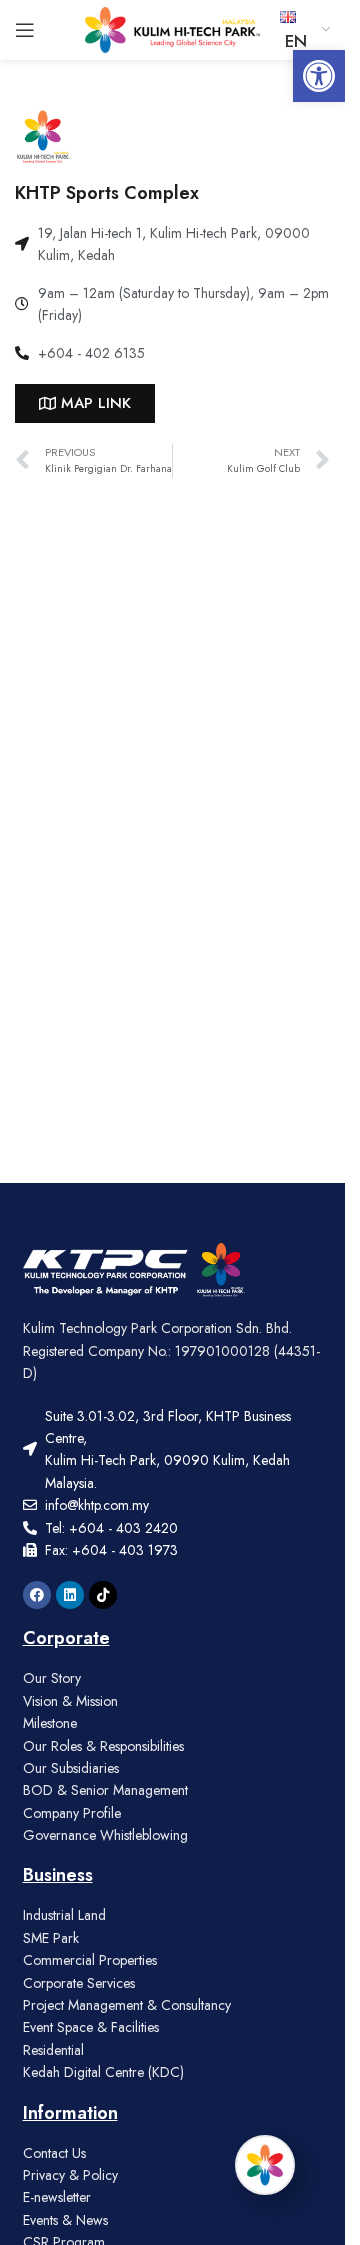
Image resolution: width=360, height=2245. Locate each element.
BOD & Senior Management (105, 1790)
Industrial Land (64, 1915)
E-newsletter (57, 2197)
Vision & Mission (70, 1701)
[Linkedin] (70, 1595)
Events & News (65, 2220)
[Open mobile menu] (25, 30)
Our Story (52, 1678)
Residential (53, 2050)
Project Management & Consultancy (127, 2005)
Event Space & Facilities (91, 2027)
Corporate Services (79, 1983)
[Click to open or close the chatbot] (265, 2165)
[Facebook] (37, 1595)
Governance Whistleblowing (105, 1835)
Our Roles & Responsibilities (103, 1746)
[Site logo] (172, 28)
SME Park (51, 1938)
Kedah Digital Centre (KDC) (103, 2072)
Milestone (50, 1723)
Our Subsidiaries (71, 1768)
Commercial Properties (90, 1960)
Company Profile (72, 1813)
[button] (319, 76)
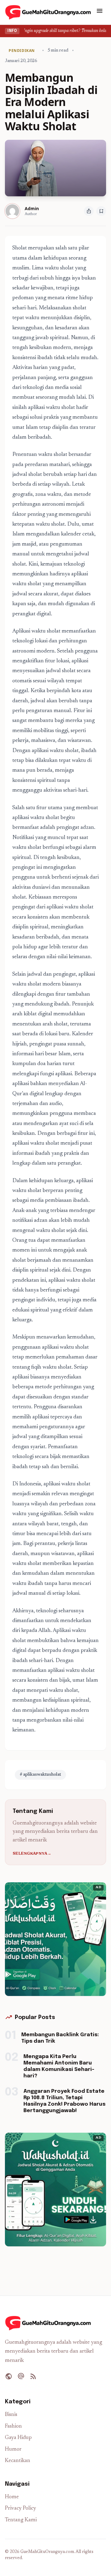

====

- Assignment
Your answer must be an exact copy of the records, minus any pictures.

- Answer box
Image resolution: width=360, height=2245. Locate each element.
BOD & Senior Management (105, 1790)
Industrial Land (64, 1915)
E-newsletter (57, 2197)
Vision & Mission (70, 1701)
[Linkedin] (70, 1595)
Events & News (65, 2220)
[Open mobile menu] (25, 30)
Our Story (52, 1678)
Residential (53, 2050)
Project Management & Consultancy (127, 2005)
Event Space & Facilities (91, 2027)
Corporate Services (79, 1983)
[Click to open or close the chatbot] (265, 2165)
[Facebook] (37, 1595)
Governance Whistleblowing (105, 1835)
Our Roles & Responsibilities (103, 1746)
[Site logo] (172, 28)
SME Park (51, 1938)
Kedah Digital Centre (KDC) (103, 2072)
Milestone (50, 1723)
Our Subsidiaries (71, 1768)
Commercial Properties (90, 1960)
Company Profile (72, 1813)
[button] (319, 76)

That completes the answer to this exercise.